How to complete this task
Every line below that carries the word "computer" needs to be copied.

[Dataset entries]
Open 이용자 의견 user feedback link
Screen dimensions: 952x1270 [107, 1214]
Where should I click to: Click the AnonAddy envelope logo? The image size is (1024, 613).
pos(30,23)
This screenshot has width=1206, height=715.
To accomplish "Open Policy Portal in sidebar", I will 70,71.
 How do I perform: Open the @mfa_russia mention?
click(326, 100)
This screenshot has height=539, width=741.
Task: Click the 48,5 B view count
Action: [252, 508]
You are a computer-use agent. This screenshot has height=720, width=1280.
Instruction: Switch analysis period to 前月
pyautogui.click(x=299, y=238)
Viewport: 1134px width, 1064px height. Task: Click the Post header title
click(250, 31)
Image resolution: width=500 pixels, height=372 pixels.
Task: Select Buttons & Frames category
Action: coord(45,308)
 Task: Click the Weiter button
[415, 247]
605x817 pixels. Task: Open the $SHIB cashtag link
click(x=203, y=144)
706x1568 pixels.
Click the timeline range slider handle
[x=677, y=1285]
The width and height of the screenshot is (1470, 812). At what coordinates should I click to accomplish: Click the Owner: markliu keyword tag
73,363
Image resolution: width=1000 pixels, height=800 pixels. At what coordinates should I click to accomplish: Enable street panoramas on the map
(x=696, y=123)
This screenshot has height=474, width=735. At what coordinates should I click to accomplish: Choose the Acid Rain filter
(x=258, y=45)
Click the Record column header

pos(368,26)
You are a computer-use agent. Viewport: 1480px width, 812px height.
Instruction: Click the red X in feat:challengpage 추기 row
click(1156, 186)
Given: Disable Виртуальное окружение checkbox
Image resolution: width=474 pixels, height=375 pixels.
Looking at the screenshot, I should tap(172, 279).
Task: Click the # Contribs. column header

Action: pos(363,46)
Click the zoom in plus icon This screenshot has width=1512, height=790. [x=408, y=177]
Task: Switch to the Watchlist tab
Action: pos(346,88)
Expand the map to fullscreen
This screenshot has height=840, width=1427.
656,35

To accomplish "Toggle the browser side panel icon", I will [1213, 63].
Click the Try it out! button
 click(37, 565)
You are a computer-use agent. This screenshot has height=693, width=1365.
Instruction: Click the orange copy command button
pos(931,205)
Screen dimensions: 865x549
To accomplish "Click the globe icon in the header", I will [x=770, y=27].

Task result
You are a computer-use agent. This screenshot has height=720, width=1280.
You are a computer-use agent. Viewport: 1480px width, 812px height.
You are a computer-use agent. This screenshot has height=693, width=1365.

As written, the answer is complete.